The latest twist in the $1.2 billion Palm webOS saga: HP is spinning out remnants of the once revered smartphone maker's assets into a new company called Gram. HP formed a new wholly owned subsidiary to hold some of Palm's intellectual property and promises new technology that will unleash the freedom of the web.
Martin Risau, a vice president at HP that has been overseeing the webOS business, issued an internal memo that reportedly leaked to the press. In it, Risau noted that HP's mission, values and plan of action are the same, but that there's a lot of work to do with Gram.
"Yes, this is a new brand -- it is just the beginning, and there is so much more to do. And yet unveiling the new brand is also a Call to Action: Try it on. We don't expect you to love it overnight," he wrote. "We are no longer a consumer hardware brand, we are a different company with focus on software, User Experience, Cloud, engineering and partnering. This change in identity will take some getting used to and that's normal."
Avoiding Patent Trolls?
Risau went on to say that Gram is an incubation company, he is trusting the team to keep the company name and product under the radar to give it time to take root and grow.
"You can wear the logo, help build the momentum of the new identity, talk to your families and friends about it," he instructed. "If someone from the outside asks, you can say, 'GRAM is a new company.
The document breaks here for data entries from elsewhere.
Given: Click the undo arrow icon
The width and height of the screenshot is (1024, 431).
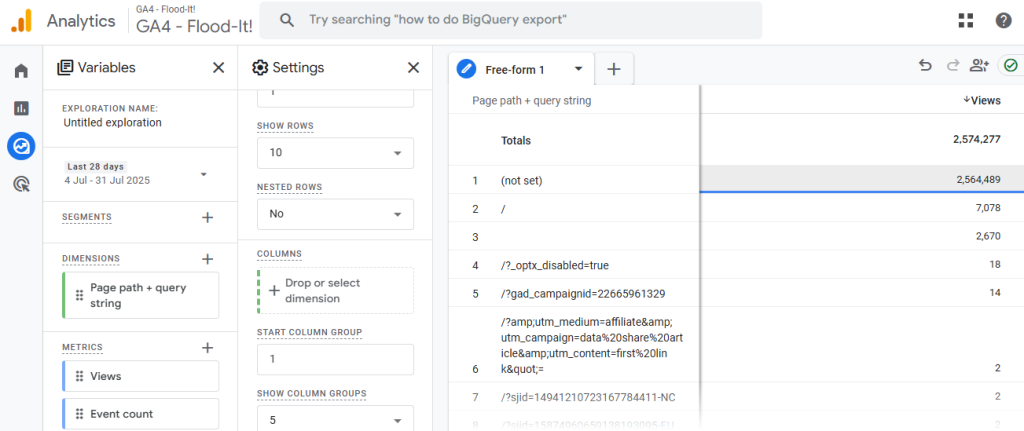Looking at the screenshot, I should [926, 66].
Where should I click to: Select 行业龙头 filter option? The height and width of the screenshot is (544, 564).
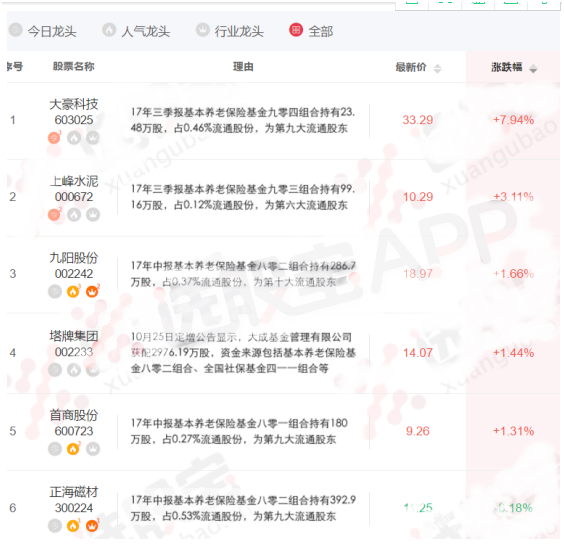click(229, 31)
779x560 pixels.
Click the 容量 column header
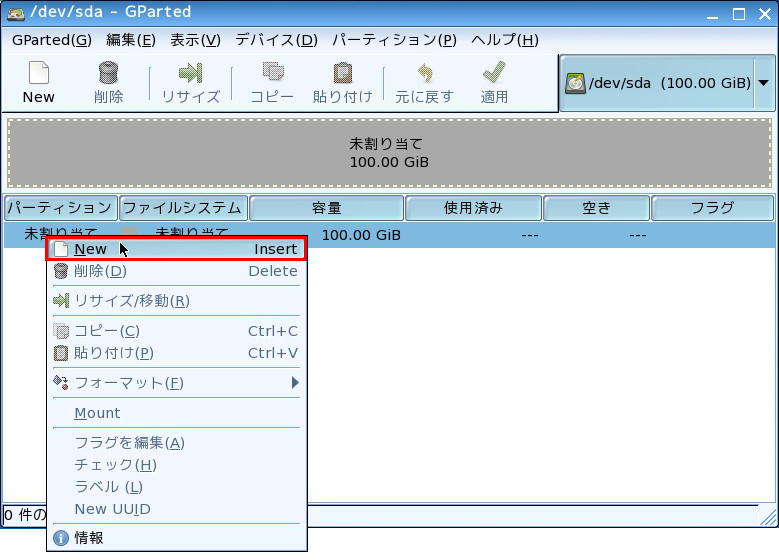pyautogui.click(x=326, y=208)
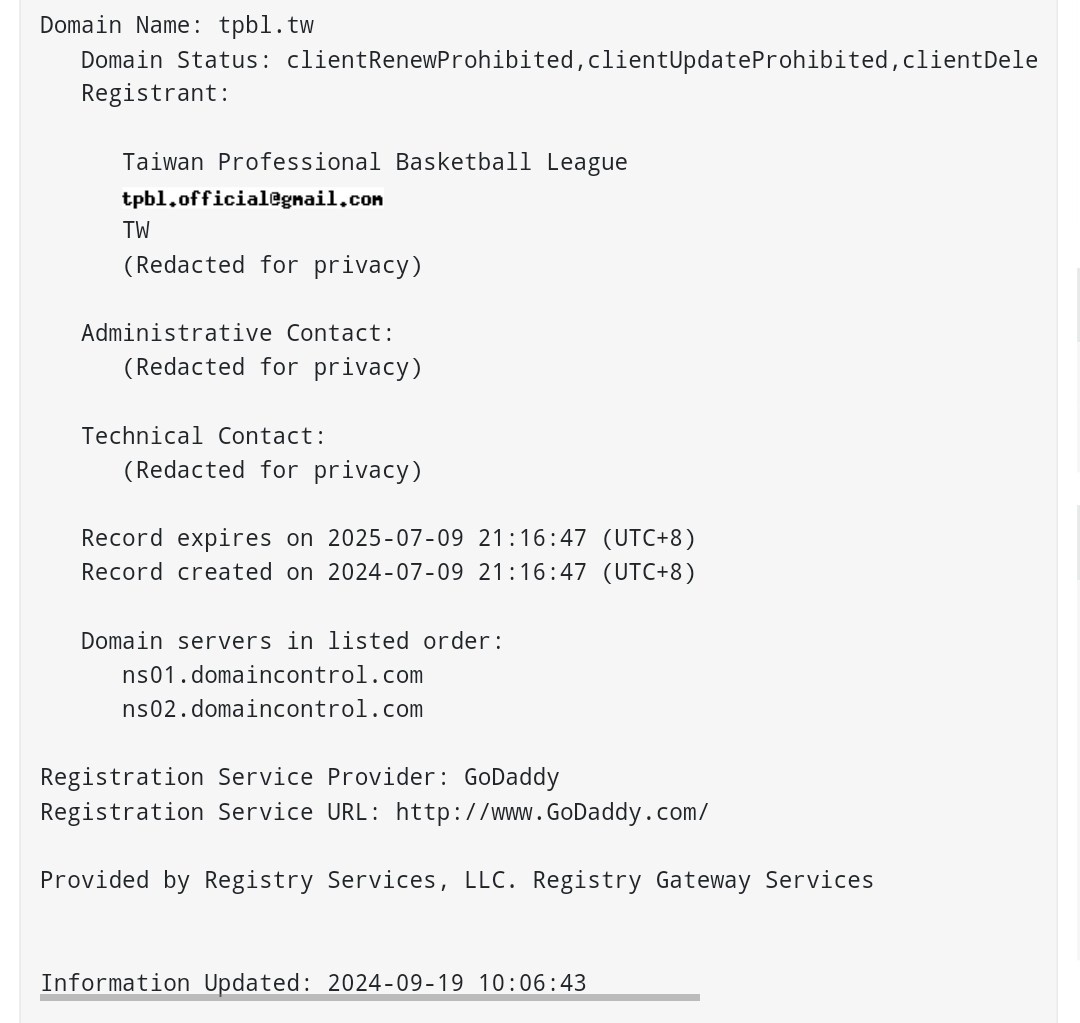
Task: Click redacted text under Administrative Contact
Action: [272, 367]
We are in stealth mode on our product offering'."
Michael Disabato, managing VP of network and telecom at Gartner, told us he thinks Gram is ultimately more of a legal move than a new innovation. Although he has no inside knowledge, he said it appears that HP is taking what's left of Palm assets out of the company and putting it into another legal entity.
"HP can do whatever it wants with this new legal entity. If someone wants to go after webOS for any patent litigation, they are not coming after HP, they are coming after Gram," Disabato said. "Anybody who wants to sue Gram for patent infringement is going to sue a company that has a couple of million bucks as opposed to suing HP which has several billion bucks."
Can Gram Compete?
But it remains to be seen what Gram really is. The cover of the memo indicates, "Gram is a new company leveraging the core strengths of webOS, Enyo and our cloud offerings as well as the firepower of our partners to create a technology that will unleash the freedom of the web." Maybe it is, but Disabato is still skeptical.
"I would point to the iTunes app store, Google Play and the growing Microsoft apps store and say what do you have to compete with that?" Disabato said. "The reason people are buying mobile devices is for the apps. [Yet] Palm managed to alienate over 50,000 application developers.
If that's the case, putting the old assets under a new brand and new management could be a wise move indeed.